→ YOUR GOAL
Present all of the data below as a JSON list of strings, with one string for each line and no blank lines. Leave out the pictures.

— start —

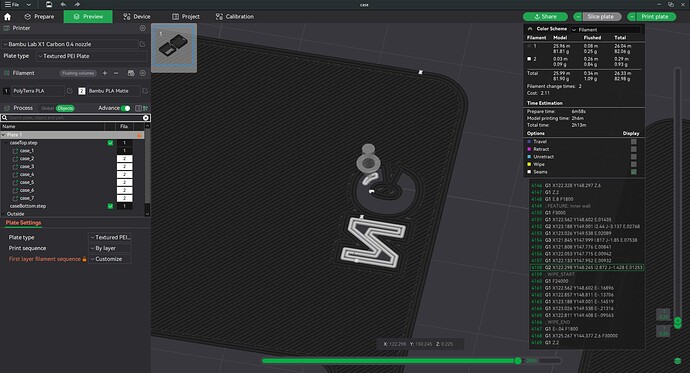Open Plate type Textured PEI Plate dropdown

click(x=92, y=56)
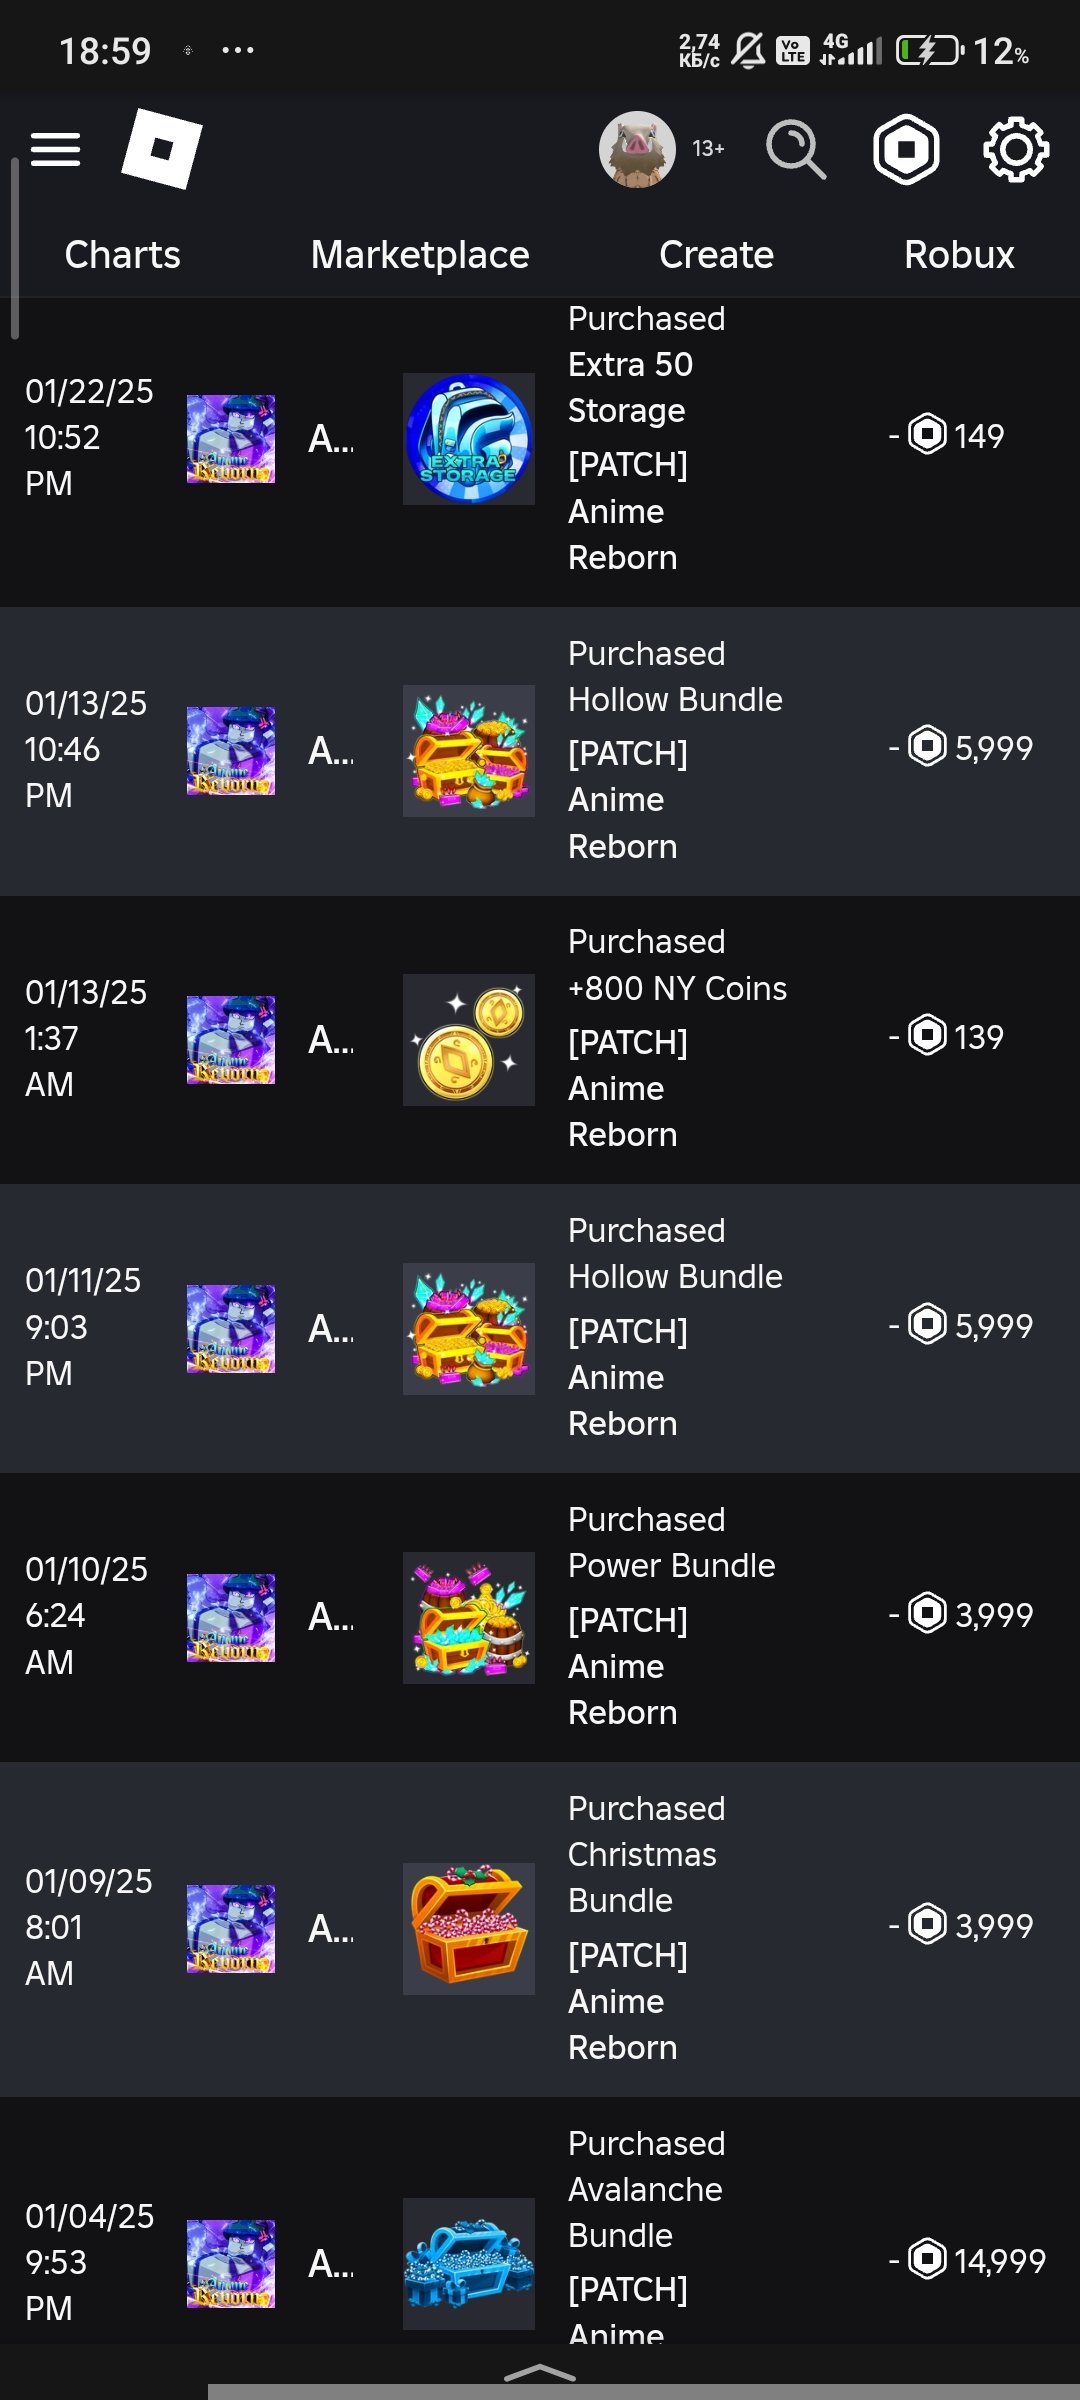This screenshot has width=1080, height=2400.
Task: Open Extra 50 Storage item thumbnail
Action: tap(469, 439)
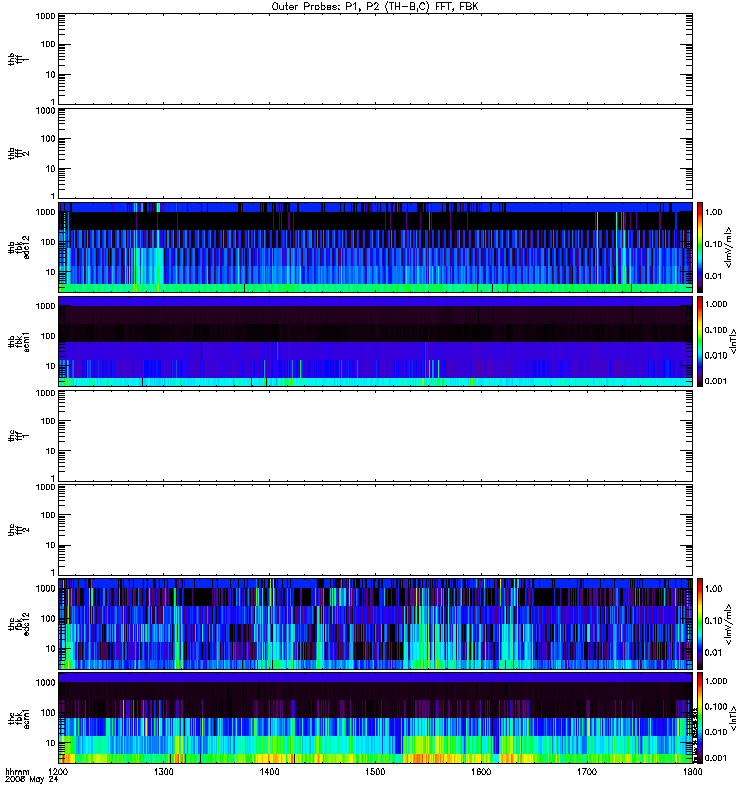
Task: Click the thc scm1 nT color bar
Action: pos(700,718)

— end —

→ FINISHED EXERCISE
[
  "Open Plate type Textured PEI Plate dropdown",
  "click(x=92, y=56)",
  "This screenshot has width=1080, height=2400.",
  "Task: Open Extra 50 Storage item thumbnail",
  "Action: tap(469, 439)",
  "Task: Click the thc scm1 nT color bar",
  "Action: pos(700,718)"
]